Information supplied:
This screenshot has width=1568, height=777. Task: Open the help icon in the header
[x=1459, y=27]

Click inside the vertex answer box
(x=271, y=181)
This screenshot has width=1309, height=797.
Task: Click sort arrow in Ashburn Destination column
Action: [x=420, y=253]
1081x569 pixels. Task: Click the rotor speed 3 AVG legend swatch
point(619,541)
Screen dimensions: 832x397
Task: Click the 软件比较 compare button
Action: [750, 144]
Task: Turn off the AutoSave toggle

Task statement: Print each line of the data exactly as it was written.

Task result:
This screenshot has width=1568, height=777. Task: Open the help icon in the header
[x=1459, y=27]

Click inside the vertex answer box
(x=271, y=181)
This screenshot has width=1309, height=797.
Task: Click sort arrow in Ashburn Destination column
Action: [x=420, y=253]
1081x569 pixels. Task: Click the rotor speed 3 AVG legend swatch
point(619,541)
Screen dimensions: 832x397
Task: Click the 软件比较 compare button
Action: [750, 144]
Task: Turn off the AutoSave toggle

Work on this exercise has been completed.